Takahiro Shiraishi, il “killer di Twitter“, è stato condannato a morte. Il Tribunale di Tokyo lo ha ritenuto responsabile di 9 omicidi. Il 30enne ha fatto a pezzi le sue vittime, otto donne e un uomo, dopo averle conosciute sul celebre social network. Le aveva attratte tra i profili che manifestavano intenzioni suicide, quindi prometteva loro di aiutarle a compierle. Fu arrestato nel 2017, dopo che nel suo appartamento furono trovati dei pezzi di cadaveri. Il caso ha ovviamente aperto un dibattito in Giappone in merito ad un tema molto sentito, quello del suicidio, che è una vera e propria emergenza in questo Paese.
Ma si discute anche del fatto che venga incoraggiato online. La difesa di Takahiro Shiraishi sostiene infatti che le vittime fossero consenzienti, per questo chiedeva una riduzione della pena, ma lo stesso killer di Twitter ha smentito questa versione. Il giudice che oggi lo ha condannato ha confermato che «nessuna delle vittime ha acconsentito al proprio omicidio» e che il giovane «è stato ritenuto pienamente responsabile» dei nove delitti.
TAKAHIRO SHIRAISHI, KILLER DI TWITTER CONDANNATO A MORTE
Quando Takahiro Shiraishi fu arrestato, nella sua casa furono trovate due teste umane e pezzi di cadaveri in stato di decomposizione che conservava in frigo portatili o dentro scatole.
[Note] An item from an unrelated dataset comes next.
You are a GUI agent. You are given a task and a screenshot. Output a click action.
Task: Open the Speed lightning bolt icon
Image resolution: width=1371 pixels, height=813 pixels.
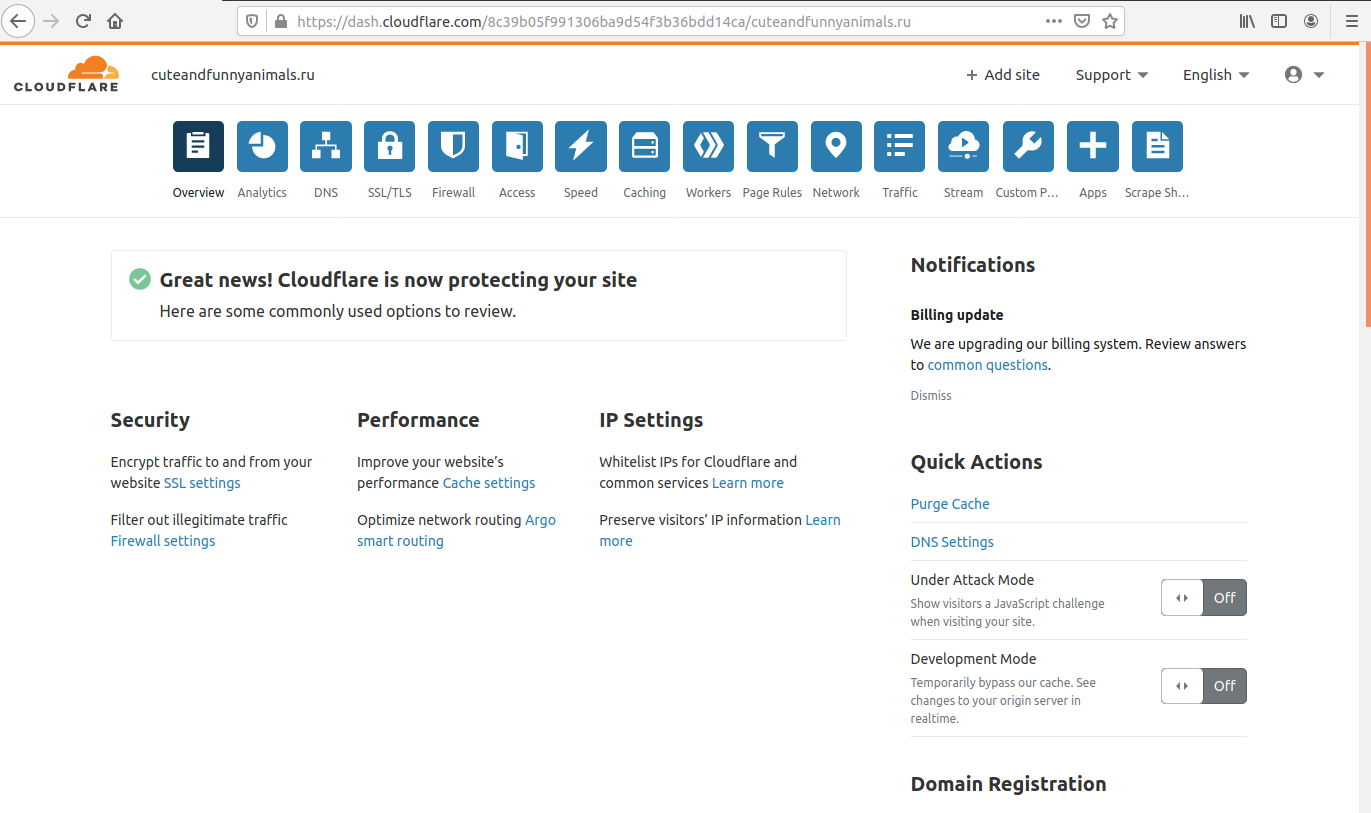pos(580,147)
Nel loft furono trovate 240 ossa appartenenti a 8 donne e un uomo, tra i 15 e i 26 anni, che il killer aveva drogato, violentato, strangolato e fatto a pezzi. Accusato formalmente nel settembre 2018, è stato quindi condannato a morte dopo 23 udienze. Le indagini partirono nell’ottobre 2017, dopo che la polizia trovò dei messaggi tra lui e una donna di 23 anni di cui nessuno aveva notizie da dieci giorni.
Quando confessò, Takahiro Shiraishi spiegò di aver ucciso le sue vittime perché aveva paura che lo avrebbero denunciato per le violenze sessuali subite. Inoltre, raccontò di aver «fatto a pezzi i cadaveri nel bagno per distruggere le prove». Precisò poi di aver «gettato la carne e gli organi nella spazzatura» ma di aver «conservato le ossa per paura di essere scoperto». Oltre alla brutalità degli omicidi, la vicenda ha fatto scalpore perché individuava le sue vittime via social e perché le intercettava promettendo loro che le avrebbe aiutate a morire.